I have a beautiful teapot that I don’t use every day - it’s white with blue flowers. When I make a cuppa for myself I put a teabag in the cup. But when I get a text from family or friends on the way to visit, I respond with “ I’ve put the kettle on, smiling emoji” and I smile and warm up the blue and white teapot. Time with family and friends brings joy. 

The Thessalonians were going through a difficult time. With the recent persecution people had died. They had looked forward to Jesus’ return, so sure it was imminent that they believed it would happen in their lifetime. So when those among their number died, it rocked their faith. How could Jesus meet those who had died? Perhaps Jesus was never coming back, maybe he never even rose from the grave in the first place? 

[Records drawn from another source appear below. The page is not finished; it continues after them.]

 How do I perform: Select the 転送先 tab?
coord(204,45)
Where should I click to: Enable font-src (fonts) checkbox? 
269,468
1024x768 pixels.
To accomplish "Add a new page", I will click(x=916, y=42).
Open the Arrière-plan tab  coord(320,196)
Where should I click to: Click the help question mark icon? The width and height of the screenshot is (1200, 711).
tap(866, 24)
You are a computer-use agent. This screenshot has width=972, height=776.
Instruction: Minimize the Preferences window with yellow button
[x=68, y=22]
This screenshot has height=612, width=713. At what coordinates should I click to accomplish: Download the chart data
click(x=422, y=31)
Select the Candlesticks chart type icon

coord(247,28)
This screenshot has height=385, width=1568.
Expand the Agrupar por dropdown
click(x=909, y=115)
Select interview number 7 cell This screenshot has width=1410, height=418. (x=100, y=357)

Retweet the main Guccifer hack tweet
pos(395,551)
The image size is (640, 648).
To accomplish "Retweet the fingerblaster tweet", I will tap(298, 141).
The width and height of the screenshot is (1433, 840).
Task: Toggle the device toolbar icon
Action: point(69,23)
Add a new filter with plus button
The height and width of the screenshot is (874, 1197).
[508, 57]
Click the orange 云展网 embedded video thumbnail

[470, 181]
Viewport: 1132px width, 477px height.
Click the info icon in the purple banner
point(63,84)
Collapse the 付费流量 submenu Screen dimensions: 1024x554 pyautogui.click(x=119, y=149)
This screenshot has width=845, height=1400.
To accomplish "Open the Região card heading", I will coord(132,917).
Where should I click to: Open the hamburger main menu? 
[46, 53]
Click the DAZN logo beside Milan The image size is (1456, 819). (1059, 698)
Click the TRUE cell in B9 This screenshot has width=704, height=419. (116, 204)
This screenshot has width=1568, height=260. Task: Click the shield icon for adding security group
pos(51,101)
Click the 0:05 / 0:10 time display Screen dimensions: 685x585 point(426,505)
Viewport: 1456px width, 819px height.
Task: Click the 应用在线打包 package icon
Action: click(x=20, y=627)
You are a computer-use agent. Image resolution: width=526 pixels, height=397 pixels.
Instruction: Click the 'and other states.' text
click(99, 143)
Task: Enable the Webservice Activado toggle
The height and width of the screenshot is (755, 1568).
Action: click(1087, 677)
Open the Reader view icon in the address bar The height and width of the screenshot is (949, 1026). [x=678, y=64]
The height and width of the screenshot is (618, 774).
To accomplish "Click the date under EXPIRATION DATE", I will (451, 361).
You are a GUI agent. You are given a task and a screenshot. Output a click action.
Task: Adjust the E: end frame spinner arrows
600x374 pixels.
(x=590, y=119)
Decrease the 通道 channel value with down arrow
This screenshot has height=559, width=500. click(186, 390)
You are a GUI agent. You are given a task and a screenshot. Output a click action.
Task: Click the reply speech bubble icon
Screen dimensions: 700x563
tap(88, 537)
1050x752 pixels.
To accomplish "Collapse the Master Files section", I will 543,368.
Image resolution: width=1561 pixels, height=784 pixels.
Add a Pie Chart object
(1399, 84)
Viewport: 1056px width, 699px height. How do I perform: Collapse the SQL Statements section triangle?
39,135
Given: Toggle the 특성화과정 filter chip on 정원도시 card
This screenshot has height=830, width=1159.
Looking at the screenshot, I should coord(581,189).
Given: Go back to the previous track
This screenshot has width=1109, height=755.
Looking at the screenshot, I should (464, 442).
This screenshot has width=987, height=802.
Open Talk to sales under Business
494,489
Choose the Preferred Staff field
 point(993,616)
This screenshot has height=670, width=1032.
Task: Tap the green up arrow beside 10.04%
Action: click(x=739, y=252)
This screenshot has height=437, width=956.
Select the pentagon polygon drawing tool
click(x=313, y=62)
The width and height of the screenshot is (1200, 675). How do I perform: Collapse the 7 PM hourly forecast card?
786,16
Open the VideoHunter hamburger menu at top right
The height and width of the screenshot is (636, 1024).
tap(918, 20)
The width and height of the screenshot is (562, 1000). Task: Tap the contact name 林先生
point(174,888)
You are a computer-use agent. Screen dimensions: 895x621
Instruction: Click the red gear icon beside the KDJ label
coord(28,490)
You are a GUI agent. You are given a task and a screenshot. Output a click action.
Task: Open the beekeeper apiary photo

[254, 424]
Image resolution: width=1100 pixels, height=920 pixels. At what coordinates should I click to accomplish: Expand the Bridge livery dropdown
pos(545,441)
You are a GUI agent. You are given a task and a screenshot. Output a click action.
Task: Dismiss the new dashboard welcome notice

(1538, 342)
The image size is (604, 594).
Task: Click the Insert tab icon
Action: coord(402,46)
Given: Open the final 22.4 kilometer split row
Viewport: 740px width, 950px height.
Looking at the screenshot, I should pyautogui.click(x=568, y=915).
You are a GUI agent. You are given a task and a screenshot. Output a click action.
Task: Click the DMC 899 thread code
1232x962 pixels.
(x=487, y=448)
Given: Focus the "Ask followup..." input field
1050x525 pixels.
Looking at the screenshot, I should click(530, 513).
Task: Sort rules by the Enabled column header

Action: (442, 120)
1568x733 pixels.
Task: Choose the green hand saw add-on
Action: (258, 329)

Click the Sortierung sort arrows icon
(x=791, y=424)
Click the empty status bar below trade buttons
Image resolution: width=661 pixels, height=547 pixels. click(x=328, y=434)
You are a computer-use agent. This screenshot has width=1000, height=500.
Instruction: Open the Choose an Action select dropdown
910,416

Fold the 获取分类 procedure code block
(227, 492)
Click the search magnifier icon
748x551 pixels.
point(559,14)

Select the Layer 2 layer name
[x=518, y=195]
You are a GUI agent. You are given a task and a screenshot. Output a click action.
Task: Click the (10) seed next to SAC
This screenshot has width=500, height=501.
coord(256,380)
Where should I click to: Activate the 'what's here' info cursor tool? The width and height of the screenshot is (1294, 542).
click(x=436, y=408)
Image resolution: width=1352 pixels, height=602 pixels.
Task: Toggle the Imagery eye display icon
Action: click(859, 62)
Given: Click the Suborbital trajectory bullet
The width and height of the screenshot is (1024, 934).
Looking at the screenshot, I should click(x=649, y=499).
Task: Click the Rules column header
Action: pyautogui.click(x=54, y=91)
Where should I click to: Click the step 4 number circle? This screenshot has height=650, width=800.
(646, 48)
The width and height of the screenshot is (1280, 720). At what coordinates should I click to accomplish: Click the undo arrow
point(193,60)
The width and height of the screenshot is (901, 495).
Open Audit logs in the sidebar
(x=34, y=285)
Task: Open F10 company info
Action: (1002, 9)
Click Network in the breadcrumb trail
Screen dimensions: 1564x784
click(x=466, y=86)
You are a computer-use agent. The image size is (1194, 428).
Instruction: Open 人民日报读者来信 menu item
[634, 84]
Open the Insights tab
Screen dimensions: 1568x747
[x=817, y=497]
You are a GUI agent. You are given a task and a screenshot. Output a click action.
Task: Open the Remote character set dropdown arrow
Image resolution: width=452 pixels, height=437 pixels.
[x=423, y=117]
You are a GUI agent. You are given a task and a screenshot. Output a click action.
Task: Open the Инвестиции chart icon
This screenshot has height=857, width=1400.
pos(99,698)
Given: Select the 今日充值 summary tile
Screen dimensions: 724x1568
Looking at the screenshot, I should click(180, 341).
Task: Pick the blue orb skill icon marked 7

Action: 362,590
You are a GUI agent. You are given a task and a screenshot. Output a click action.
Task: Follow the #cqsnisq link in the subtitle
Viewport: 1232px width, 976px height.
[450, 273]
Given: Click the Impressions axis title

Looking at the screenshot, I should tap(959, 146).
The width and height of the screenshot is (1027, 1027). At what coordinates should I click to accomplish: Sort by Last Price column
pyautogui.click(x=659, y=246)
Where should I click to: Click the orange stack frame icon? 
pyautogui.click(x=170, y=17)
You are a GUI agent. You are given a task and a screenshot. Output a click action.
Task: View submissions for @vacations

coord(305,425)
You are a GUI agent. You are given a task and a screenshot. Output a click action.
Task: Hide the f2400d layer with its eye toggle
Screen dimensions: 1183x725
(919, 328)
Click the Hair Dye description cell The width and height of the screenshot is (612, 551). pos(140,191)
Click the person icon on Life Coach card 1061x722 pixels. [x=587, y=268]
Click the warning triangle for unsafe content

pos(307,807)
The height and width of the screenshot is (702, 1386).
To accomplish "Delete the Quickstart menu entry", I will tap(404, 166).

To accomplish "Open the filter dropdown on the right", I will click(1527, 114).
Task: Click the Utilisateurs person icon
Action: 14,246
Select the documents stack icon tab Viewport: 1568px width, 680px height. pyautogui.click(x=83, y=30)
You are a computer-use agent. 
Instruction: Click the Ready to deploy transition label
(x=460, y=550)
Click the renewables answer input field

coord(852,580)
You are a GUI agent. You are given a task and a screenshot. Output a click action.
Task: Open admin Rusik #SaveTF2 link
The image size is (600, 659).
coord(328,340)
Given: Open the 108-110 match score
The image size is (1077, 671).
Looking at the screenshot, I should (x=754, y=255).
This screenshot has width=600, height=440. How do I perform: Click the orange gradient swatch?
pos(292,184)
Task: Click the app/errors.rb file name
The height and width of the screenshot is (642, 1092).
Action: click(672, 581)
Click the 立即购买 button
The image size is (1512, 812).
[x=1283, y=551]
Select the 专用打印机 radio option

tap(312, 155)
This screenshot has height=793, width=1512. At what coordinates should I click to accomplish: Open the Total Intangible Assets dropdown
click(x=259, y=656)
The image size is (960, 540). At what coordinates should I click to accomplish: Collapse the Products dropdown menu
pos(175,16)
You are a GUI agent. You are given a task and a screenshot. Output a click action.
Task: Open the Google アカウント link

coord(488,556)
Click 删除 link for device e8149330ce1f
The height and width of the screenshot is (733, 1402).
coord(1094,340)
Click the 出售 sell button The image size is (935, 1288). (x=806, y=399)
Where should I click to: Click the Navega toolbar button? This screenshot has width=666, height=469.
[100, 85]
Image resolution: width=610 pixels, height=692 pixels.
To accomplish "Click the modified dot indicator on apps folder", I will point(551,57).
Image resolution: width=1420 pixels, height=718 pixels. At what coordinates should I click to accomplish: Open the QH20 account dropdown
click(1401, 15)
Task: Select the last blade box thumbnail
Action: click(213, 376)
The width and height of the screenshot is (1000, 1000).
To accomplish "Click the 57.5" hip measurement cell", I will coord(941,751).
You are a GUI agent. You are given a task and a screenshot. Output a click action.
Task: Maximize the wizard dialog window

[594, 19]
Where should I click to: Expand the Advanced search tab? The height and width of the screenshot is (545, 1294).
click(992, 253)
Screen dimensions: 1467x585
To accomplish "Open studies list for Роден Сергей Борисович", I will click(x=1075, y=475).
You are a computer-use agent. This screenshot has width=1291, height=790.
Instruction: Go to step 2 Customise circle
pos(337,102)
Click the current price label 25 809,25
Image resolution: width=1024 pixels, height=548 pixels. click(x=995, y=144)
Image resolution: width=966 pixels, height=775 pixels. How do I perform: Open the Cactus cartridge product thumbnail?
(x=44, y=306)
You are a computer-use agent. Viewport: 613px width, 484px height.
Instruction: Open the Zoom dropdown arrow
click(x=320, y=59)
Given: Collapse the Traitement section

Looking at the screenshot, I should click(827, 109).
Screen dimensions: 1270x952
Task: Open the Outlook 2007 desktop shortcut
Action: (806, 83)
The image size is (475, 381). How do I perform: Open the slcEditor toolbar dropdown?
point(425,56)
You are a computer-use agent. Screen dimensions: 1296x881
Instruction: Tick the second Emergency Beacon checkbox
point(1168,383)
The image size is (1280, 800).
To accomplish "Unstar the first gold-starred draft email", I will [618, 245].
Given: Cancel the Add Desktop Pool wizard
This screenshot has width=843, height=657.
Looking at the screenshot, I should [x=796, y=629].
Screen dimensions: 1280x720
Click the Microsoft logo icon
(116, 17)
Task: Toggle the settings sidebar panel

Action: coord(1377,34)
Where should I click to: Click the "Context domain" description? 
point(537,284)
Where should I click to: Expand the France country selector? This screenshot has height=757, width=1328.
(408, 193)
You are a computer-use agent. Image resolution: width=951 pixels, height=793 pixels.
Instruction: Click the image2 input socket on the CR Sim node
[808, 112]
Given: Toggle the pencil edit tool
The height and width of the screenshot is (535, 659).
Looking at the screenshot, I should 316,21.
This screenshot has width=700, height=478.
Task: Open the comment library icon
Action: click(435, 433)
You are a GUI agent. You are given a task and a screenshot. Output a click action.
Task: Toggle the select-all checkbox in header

Paul speaks to this group, stricken with grief, wracked with doubt and he brings words of comfort. He speaks of the end times. When we come to talk about new creation and end times, we struggle with language to convey what will happen, there is so much we don’t know and can’t express. Paul uses apocalyptic language here - it is visionary, over the top poetic language and imagery to describe the impossible. Not like the mundane schedule we got when we started this course. The point of this is not to note the order - the cry of the command, then the archangels call, then the trumpet (what kind of trumpet anyway - a Bb, a flugelhorn, a bugle?) NO NO NO! This is a painting in broad strokes, the artist merely hinting at the reality behind the words. The point is that Christ WILL return, and it will be magnificent in ways we can’t possibly imagine. 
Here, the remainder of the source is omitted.